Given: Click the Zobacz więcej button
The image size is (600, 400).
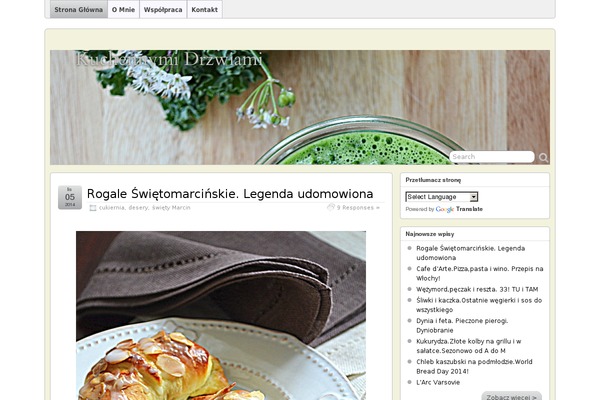Looking at the screenshot, I should [x=511, y=397].
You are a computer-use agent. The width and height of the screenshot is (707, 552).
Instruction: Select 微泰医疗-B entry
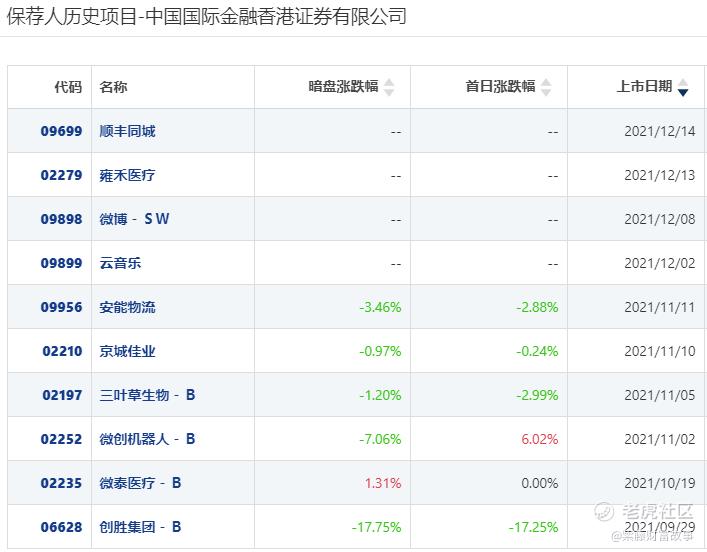[140, 483]
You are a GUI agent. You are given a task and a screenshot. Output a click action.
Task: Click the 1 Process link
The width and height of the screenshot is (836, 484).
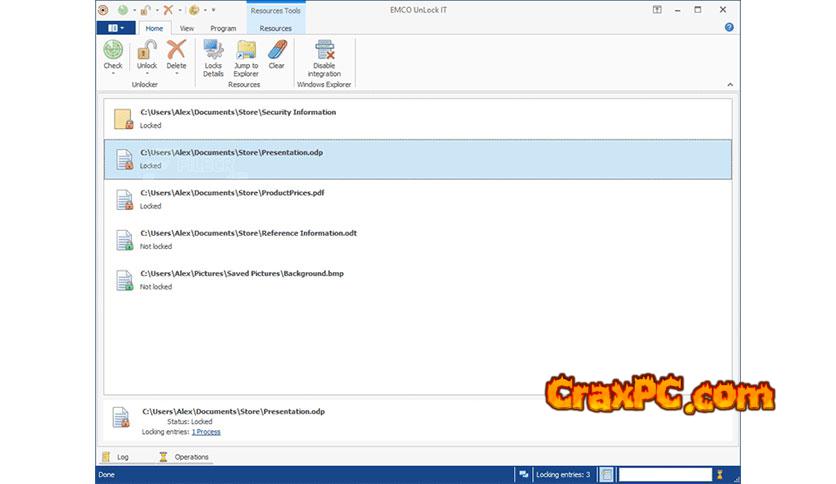(x=206, y=432)
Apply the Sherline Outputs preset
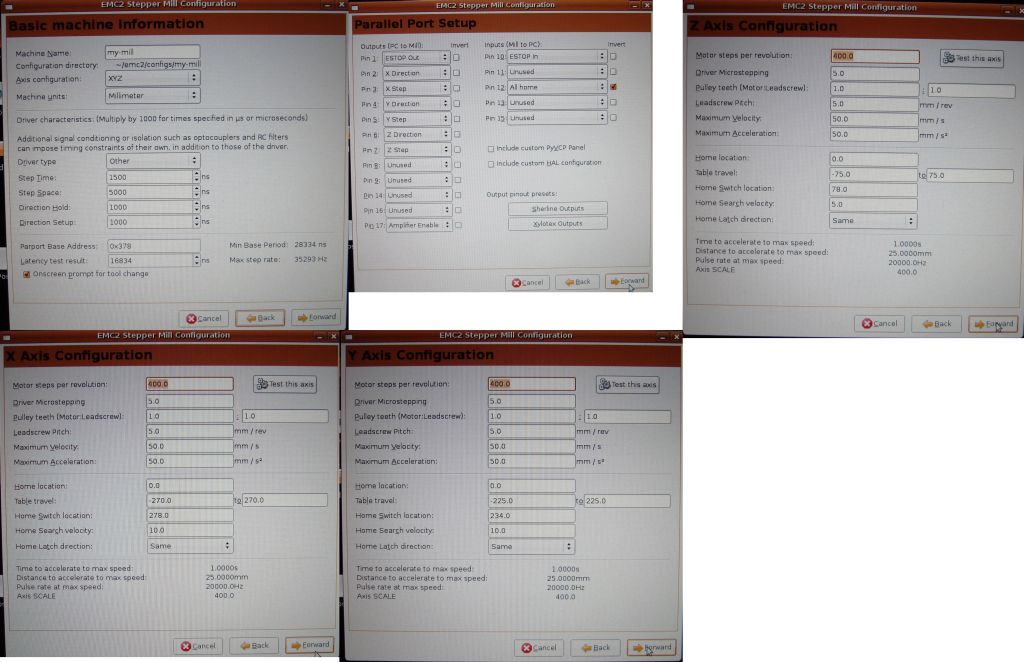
+ + + + + + +
INSTRUCTIONS TO FOLLOW:
Leaving each image aside, repeat the listing above exactly.

THE COMPLETED TASK:
Given: Click the Zobacz więcej button
The image size is (600, 400).
Looking at the screenshot, I should [x=511, y=397].
You are a computer-use agent. The width and height of the screenshot is (707, 552).
Instruction: Select 微泰医疗-B entry
[140, 483]
You are a GUI agent. You are given a task and a screenshot. Output a click action.
Task: Click the 1 Process link
The width and height of the screenshot is (836, 484).
(x=206, y=432)
Apply the Sherline Outputs preset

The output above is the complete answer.